Proverbs 23:33

33 Thine eyes shall see strange, (or unknown,) women, and thy heart shall speak wayward things.

Proverbs 23:33 Meaning and Commentary

Proverbs 23:33

Thine eyes shall behold strange women
Being inflamed with wine, shall look upon women, other men's wives, and lust after them; or harlots, whom seeking after or meeting with, when in their cups, are drawn into their embraces; excess of wine leads to whoredom {w}. So Aben Ezra supplies the word "women", and Jarchi interprets it to this sense; but the Targum renders it, "strange things"; and so many others: a drunken man, through the lunges and vapours that ascend into his brain, fancies he sees strange sights; he sees things double; imagines that he sees trees walk, and many such like absurd and monstrous things; and thine heart shall utter perverse things;
or the mouth, from the abundance of the heart, and imagination of it, shall utter things contrary to sense and reason, contrary to truth and righteousness, contrary to chastity and good manners, contrary to their own honour and credit, contrary to God and men; the mouth then utters all that is in the heart, which it at other times conceals. It may have a particular respect to the unchaste, filthy, and obscene words, uttered to strange women, into whose company men fall when in liquor.


FOOTNOTES:

F23 "Vina parant animos Veneri", Ovid. de Arte Amandi, l. 1.

Proverbs 23:33 In-Context

31 Behold thou not [the] wine (Look thou not upon the wine), when it sparkleth, when the colour thereof shineth in a glass cup.
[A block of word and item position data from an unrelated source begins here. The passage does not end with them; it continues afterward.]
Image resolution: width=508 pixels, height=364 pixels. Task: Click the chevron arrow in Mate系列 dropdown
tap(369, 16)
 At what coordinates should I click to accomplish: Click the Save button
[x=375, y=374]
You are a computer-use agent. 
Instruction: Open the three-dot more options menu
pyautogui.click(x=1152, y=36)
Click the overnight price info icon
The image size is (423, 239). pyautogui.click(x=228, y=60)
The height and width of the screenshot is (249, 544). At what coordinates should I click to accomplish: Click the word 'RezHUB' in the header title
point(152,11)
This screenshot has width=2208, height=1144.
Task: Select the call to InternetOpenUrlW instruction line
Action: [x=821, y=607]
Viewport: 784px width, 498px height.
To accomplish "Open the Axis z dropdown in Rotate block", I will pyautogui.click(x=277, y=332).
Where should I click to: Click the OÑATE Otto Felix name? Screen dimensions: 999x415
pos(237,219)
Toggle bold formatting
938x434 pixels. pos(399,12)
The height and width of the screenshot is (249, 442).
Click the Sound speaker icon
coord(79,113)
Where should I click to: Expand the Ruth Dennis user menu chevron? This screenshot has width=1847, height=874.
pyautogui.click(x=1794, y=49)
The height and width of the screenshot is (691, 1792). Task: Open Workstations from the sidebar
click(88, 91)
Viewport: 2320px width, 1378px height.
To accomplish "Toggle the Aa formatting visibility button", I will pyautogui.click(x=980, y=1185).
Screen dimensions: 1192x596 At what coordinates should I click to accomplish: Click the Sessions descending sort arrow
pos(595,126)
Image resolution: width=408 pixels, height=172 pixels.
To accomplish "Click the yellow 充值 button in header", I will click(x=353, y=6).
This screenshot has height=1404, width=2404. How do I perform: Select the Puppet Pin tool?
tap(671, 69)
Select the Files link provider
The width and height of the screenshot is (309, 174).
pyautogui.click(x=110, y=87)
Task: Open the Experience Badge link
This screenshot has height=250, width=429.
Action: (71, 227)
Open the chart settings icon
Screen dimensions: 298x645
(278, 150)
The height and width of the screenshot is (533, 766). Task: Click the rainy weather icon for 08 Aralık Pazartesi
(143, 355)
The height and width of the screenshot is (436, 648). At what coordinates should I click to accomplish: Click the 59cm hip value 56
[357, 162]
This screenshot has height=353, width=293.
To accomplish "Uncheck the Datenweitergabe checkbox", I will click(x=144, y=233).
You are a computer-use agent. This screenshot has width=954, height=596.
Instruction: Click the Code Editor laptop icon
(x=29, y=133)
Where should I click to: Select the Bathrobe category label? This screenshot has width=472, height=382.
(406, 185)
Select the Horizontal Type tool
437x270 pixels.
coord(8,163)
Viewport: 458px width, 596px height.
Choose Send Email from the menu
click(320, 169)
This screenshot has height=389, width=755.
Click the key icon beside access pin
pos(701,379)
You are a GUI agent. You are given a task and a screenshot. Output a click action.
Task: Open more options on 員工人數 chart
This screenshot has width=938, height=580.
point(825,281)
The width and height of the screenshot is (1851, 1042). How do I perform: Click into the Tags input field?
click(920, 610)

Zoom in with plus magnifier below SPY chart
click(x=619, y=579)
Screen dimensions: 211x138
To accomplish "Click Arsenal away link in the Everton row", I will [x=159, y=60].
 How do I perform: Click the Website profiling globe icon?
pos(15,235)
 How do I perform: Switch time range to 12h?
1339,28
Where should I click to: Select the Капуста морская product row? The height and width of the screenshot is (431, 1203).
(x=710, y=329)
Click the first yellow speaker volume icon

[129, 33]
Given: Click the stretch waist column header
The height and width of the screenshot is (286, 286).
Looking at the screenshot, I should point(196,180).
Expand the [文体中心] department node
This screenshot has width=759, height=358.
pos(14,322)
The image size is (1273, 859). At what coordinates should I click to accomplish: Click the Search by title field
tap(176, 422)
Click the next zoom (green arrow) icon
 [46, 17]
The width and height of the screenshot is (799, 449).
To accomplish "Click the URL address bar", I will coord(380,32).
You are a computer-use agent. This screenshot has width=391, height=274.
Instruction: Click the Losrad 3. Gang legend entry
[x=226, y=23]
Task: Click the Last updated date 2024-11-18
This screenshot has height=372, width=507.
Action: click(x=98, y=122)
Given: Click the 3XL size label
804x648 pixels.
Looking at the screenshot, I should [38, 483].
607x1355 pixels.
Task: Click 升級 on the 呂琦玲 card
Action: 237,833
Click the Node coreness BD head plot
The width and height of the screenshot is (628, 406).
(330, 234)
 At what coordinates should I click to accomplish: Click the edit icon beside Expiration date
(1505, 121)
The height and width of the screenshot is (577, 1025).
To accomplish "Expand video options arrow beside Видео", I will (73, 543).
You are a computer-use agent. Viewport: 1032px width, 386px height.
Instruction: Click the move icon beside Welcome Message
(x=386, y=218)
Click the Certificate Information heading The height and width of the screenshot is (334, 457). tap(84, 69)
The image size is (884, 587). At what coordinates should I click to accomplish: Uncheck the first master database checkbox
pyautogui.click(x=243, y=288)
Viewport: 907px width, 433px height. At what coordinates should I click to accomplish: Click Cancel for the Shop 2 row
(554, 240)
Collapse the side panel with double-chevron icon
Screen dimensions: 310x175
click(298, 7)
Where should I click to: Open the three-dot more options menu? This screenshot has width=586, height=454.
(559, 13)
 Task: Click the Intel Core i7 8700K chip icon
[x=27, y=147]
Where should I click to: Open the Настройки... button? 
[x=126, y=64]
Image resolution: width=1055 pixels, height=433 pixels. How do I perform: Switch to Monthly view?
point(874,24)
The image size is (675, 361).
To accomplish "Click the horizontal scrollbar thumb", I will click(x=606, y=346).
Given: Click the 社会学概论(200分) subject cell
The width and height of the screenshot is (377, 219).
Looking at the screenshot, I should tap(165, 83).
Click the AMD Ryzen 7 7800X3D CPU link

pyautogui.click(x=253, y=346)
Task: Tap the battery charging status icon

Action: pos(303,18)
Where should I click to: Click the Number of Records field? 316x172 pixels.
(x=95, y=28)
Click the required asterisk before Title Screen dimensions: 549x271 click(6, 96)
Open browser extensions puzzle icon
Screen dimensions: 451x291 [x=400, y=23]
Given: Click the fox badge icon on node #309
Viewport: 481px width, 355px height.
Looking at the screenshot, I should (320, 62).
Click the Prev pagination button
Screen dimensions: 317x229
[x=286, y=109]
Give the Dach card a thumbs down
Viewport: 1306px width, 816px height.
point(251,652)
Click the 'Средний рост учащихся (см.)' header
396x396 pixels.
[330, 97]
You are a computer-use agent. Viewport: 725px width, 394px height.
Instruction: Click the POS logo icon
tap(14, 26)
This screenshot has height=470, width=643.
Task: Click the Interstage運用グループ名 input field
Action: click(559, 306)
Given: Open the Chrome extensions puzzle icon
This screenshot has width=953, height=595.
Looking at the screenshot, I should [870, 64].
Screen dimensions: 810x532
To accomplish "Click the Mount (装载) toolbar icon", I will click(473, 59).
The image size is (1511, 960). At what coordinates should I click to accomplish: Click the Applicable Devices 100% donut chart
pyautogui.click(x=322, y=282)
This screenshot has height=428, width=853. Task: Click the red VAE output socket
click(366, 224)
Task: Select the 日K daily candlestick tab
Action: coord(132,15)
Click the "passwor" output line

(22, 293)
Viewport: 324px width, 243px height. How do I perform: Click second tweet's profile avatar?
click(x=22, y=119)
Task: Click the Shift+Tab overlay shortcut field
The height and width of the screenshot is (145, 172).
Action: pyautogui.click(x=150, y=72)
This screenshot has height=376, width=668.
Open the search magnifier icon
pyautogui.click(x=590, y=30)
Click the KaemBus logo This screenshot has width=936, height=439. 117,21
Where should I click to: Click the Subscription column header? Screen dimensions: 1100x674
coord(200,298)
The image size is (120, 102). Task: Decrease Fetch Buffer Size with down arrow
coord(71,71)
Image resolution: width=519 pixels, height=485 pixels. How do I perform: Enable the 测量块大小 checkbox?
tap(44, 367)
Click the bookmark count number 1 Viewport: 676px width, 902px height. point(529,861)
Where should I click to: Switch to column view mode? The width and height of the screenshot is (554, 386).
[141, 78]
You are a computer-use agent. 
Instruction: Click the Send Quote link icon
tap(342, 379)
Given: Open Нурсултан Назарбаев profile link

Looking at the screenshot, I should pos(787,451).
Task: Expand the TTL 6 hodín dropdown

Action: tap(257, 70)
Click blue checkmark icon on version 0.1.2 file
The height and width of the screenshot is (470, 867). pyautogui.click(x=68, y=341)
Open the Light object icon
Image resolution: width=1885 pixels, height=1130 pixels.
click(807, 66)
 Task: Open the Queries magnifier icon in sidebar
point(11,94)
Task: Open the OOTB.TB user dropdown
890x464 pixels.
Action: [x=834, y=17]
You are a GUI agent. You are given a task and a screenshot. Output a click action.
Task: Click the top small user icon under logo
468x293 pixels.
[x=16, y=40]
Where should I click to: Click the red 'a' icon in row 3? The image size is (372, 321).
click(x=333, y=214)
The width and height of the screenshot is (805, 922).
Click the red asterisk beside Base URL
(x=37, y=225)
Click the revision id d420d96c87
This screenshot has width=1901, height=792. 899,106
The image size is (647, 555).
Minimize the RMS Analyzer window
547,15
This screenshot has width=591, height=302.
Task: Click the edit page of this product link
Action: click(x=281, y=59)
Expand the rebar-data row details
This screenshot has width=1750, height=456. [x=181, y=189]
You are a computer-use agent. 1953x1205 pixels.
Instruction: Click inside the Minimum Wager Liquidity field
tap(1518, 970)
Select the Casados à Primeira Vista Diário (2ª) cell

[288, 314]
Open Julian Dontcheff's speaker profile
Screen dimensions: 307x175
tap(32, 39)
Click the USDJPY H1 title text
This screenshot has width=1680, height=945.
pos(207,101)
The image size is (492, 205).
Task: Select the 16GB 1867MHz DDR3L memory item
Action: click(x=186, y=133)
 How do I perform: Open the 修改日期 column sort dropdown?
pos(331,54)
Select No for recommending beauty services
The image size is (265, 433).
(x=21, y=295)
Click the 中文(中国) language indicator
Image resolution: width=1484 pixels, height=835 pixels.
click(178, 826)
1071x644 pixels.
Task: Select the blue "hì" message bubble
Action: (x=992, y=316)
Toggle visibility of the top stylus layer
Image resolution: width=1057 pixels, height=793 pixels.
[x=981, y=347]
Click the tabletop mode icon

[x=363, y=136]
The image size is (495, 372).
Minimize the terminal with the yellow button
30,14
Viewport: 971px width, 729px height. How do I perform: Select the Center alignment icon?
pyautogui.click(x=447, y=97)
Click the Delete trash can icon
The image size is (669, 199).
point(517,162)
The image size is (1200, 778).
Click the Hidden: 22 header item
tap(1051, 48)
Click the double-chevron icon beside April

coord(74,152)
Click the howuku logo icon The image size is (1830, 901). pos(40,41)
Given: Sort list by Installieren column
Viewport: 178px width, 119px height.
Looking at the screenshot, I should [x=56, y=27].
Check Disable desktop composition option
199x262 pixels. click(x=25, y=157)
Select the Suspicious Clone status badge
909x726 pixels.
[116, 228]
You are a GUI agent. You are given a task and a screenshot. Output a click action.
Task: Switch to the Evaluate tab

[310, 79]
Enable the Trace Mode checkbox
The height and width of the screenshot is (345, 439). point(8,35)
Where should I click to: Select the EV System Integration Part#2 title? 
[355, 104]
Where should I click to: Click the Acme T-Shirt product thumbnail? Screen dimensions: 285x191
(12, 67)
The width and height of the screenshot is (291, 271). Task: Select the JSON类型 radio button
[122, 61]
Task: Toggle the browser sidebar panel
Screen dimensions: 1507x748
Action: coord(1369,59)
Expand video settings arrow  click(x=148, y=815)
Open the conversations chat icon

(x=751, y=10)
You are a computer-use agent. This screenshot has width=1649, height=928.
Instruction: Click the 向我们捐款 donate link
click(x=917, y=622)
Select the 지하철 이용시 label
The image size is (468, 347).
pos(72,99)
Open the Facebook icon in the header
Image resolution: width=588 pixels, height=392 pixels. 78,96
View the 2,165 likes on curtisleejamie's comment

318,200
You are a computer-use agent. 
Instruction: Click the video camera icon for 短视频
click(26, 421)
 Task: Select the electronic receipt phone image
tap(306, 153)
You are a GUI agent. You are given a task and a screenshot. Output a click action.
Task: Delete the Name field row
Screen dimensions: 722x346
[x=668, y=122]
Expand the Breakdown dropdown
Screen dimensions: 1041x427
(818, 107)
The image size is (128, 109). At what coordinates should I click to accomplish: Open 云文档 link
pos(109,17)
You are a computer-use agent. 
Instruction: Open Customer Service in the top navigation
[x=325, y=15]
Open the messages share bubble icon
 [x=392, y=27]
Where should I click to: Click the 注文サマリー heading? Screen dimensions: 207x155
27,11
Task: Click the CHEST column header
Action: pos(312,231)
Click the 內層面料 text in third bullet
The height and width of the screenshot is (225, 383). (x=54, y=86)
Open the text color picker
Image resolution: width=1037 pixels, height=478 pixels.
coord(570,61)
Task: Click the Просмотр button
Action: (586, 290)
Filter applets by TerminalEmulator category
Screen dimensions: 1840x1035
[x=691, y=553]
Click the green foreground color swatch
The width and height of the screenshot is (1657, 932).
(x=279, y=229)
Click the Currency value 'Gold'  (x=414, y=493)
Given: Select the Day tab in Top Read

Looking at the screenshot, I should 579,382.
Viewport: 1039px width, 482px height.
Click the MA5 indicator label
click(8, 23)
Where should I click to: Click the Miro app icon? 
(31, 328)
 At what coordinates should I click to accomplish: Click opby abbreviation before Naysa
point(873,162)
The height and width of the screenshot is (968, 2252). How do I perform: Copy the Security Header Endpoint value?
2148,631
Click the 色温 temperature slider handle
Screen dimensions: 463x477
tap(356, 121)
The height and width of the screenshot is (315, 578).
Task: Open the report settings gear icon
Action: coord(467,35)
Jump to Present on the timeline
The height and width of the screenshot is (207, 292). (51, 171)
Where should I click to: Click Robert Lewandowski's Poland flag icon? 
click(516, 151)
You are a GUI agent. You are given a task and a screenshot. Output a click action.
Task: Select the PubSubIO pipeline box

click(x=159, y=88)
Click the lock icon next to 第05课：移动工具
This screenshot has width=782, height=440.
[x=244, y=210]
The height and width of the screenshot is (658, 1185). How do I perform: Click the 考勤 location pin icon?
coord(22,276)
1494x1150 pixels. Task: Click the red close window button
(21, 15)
It entereth sweetly,
32 but at the last it shall bite as an adder, and as a cockatrice it shall shed abroad venoms. (but in the end, it shall bite like a serpent, and it shall sting, with its venom, like a cockatrice.)
33 Thine eyes shall see strange, (or unknown,) women, and thy heart shall speak wayward things.
34 And thou shalt be as a man sleeping in the midst of the sea, and as a governor asleeped, when the steer(ing), either the instrument of governance, is lost.
35 And thou shalt say, They beat me, but I had not sorrow; they drew me, and I feeled not; when shall I wake out, and I shall find wines again? (when shall I wake up, and I can drink more wine again?)